§ PROBLEM REQUIREMENTS
Find the string "screenshot" in the material. Copy every line that has it.

§ WORKING DATA
● ● ● ● ● ● ●

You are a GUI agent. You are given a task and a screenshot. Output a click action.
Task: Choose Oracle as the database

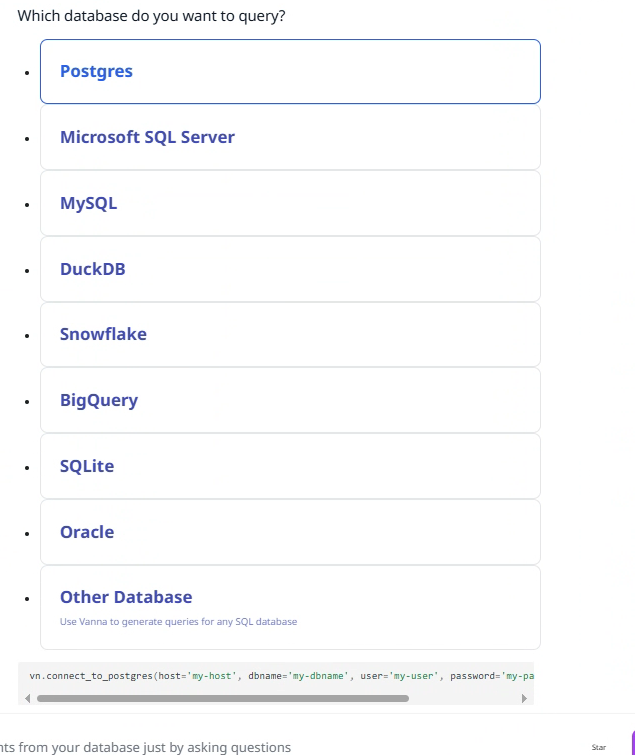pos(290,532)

● ● ● ● ● ● ●

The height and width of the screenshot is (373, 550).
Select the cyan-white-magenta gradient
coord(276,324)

● ● ● ● ● ● ●

§ OUTPUT FOR THIS EXERCISE
You are a GUI agent. You are given a task and a screenshot. Output a click action.
The height and width of the screenshot is (373, 550).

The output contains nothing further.